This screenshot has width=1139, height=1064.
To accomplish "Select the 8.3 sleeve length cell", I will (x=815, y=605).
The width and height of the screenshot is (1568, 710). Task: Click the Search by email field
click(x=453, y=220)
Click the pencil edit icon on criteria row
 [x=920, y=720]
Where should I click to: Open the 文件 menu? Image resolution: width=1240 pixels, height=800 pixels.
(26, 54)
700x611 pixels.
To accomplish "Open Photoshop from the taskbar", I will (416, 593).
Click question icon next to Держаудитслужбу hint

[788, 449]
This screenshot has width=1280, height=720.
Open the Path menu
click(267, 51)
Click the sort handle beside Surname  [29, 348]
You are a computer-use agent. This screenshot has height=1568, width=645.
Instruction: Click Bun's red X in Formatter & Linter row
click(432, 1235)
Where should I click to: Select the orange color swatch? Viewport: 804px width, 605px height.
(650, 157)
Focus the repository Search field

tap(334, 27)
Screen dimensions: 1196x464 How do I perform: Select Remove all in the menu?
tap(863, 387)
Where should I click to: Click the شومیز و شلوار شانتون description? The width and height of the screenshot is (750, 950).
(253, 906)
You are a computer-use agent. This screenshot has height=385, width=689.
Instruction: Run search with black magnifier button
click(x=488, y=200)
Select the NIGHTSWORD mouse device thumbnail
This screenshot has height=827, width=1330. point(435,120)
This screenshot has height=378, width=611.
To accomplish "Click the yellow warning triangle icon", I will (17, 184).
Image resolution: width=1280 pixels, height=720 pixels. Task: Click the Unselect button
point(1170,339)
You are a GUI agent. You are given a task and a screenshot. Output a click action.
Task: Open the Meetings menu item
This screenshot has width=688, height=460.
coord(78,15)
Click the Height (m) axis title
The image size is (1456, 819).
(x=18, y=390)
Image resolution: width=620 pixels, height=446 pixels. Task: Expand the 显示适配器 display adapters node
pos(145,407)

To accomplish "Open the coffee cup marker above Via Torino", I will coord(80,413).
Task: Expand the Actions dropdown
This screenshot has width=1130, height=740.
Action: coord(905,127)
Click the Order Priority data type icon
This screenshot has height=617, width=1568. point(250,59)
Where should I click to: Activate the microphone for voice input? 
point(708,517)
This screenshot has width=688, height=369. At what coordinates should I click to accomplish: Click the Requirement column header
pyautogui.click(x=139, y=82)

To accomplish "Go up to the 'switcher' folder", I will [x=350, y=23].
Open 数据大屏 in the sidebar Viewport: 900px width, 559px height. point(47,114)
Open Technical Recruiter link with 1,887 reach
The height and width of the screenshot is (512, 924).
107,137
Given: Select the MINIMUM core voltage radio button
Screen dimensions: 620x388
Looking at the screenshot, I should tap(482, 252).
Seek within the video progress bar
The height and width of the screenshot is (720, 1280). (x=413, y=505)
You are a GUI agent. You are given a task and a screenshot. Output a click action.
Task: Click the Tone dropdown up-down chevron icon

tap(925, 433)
§ §
* What the task requires *
Copy out the whole listing exactly.

* Finished exercise *
This screenshot has width=1139, height=1064.
To accomplish "Select the 8.3 sleeve length cell", I will (x=815, y=605).
The width and height of the screenshot is (1568, 710). Task: Click the Search by email field
click(x=453, y=220)
Click the pencil edit icon on criteria row
 [x=920, y=720]
Where should I click to: Open the 文件 menu? Image resolution: width=1240 pixels, height=800 pixels.
(26, 54)
700x611 pixels.
To accomplish "Open Photoshop from the taskbar", I will (416, 593).
Click question icon next to Держаудитслужбу hint

[788, 449]
This screenshot has width=1280, height=720.
Open the Path menu
click(267, 51)
Click the sort handle beside Surname  [29, 348]
You are a computer-use agent. This screenshot has height=1568, width=645.
Instruction: Click Bun's red X in Formatter & Linter row
click(432, 1235)
Where should I click to: Select the orange color swatch? Viewport: 804px width, 605px height.
(650, 157)
Focus the repository Search field

tap(334, 27)
Screen dimensions: 1196x464 How do I perform: Select Remove all in the menu?
tap(863, 387)
Where should I click to: Click the شومیز و شلوار شانتون description? The width and height of the screenshot is (750, 950).
(253, 906)
You are a computer-use agent. This screenshot has height=385, width=689.
Instruction: Run search with black magnifier button
click(x=488, y=200)
Select the NIGHTSWORD mouse device thumbnail
This screenshot has height=827, width=1330. point(435,120)
This screenshot has height=378, width=611.
To accomplish "Click the yellow warning triangle icon", I will (17, 184).
Image resolution: width=1280 pixels, height=720 pixels. Task: Click the Unselect button
point(1170,339)
You are a GUI agent. You are given a task and a screenshot. Output a click action.
Task: Open the Meetings menu item
This screenshot has width=688, height=460.
coord(78,15)
Click the Height (m) axis title
The image size is (1456, 819).
(x=18, y=390)
Image resolution: width=620 pixels, height=446 pixels. Task: Expand the 显示适配器 display adapters node
pos(145,407)

To accomplish "Open the coffee cup marker above Via Torino", I will coord(80,413).
Task: Expand the Actions dropdown
This screenshot has width=1130, height=740.
Action: coord(905,127)
Click the Order Priority data type icon
This screenshot has height=617, width=1568. point(250,59)
Where should I click to: Activate the microphone for voice input? 
point(708,517)
This screenshot has width=688, height=369. At what coordinates should I click to accomplish: Click the Requirement column header
pyautogui.click(x=139, y=82)

To accomplish "Go up to the 'switcher' folder", I will [x=350, y=23].
Open 数据大屏 in the sidebar Viewport: 900px width, 559px height. point(47,114)
Open Technical Recruiter link with 1,887 reach
The height and width of the screenshot is (512, 924).
107,137
Given: Select the MINIMUM core voltage radio button
Screen dimensions: 620x388
Looking at the screenshot, I should tap(482, 252).
Seek within the video progress bar
The height and width of the screenshot is (720, 1280). (x=413, y=505)
You are a GUI agent. You are given a task and a screenshot. Output a click action.
Task: Click the Tone dropdown up-down chevron icon

tap(925, 433)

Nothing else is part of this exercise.